Le virus de Schmallenberg fait des dégâts en Europe

Le virus de Schmallenberg nouvellement apparu dans le vieux continent fait de sérieux dégâts dans les élevages de bétail en attendant la mise au point d’un vaccin pour le combattre. Ce virus est apparu pour la première fois en 2011, dans le continent européen et particulièrement en Allemagne, aux Pays-Bas, en Belgique, en Angleterre et en France. Des cas de contamination chez les bovins, ovins et caprins ont été signalés dans diverses régions des cinq pays où des dégâts causés par le virus ont été recensés. Le virus provoque des maladies congénitales fœtales et entraine souvent une mort subite.
Très proche du virus Shamonda le nouveau virus est rattaché au genre des Orthobunyavirus (famille des Bunyaviridae). En janvier 2012, il n’avait pas encore reçu de nom officiel. Son nom est provisoirement attribué à Schmallenberg, une ville allemande de Rhénanie-du-Nord-Westphalie d’où sont issus les premiers échantillons positifs.
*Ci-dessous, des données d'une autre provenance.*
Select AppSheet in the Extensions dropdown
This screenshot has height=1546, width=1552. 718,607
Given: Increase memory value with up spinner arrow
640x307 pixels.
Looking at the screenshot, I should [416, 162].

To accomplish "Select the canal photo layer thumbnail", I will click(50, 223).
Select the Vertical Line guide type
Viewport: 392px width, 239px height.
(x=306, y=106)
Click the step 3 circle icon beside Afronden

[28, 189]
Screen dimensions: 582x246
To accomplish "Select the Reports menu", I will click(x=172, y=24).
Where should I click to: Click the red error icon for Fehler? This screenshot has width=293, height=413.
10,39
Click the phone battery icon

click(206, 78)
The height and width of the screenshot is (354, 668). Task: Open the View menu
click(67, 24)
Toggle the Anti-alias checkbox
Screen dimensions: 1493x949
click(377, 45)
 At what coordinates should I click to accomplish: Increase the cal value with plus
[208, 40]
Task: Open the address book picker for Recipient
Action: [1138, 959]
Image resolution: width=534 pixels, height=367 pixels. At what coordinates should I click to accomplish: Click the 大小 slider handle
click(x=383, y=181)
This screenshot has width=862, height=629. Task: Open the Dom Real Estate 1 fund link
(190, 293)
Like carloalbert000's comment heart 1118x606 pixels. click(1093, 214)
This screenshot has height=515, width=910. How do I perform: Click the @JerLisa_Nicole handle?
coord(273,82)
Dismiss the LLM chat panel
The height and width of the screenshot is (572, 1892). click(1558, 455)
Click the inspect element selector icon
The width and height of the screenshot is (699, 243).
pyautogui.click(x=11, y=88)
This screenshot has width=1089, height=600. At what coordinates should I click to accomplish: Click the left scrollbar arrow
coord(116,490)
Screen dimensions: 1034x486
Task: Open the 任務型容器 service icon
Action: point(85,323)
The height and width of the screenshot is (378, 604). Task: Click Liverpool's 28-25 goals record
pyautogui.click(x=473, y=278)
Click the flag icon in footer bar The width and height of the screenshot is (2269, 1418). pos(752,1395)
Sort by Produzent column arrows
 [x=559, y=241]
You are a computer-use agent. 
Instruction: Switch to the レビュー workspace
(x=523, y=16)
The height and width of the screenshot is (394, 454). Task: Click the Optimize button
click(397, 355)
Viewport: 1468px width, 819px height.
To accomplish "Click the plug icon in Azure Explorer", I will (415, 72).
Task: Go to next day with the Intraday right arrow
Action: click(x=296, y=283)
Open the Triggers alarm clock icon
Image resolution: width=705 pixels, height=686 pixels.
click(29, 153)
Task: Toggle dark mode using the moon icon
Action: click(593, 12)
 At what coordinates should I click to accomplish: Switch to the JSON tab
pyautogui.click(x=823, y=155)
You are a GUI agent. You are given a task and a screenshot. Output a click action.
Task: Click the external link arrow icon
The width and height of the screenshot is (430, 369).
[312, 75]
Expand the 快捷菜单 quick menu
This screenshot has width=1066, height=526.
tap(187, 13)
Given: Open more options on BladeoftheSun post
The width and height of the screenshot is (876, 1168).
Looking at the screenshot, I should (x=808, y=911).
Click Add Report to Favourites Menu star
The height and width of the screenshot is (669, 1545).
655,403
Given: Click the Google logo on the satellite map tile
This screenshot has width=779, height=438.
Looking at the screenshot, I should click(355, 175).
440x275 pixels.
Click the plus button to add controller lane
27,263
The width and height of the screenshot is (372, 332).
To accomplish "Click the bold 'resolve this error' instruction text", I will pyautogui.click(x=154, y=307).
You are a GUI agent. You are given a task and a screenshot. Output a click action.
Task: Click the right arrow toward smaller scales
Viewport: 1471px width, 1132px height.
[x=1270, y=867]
Sa présence a été ensuite signalée en Basse-Saxe (Allemagne). Sa présence à l’Est de l’Angleterre a été confirmée le 22 janvier 2012. Quatre élevages ovins ont été touchés dans le Norfolk, le Suffolk et l’East Sussex. Quatre jours après, le virus a fait son apparition en France, dans des élevages ovins en Moselle et en Meurthe-et-Moselle. Au 1er février 2012, les services du Ministère français de l’agriculture ont annoncé que vingt-neuf élevages dans dix départements, au nord d’une ligne Caen – Besançon, ont été touchés.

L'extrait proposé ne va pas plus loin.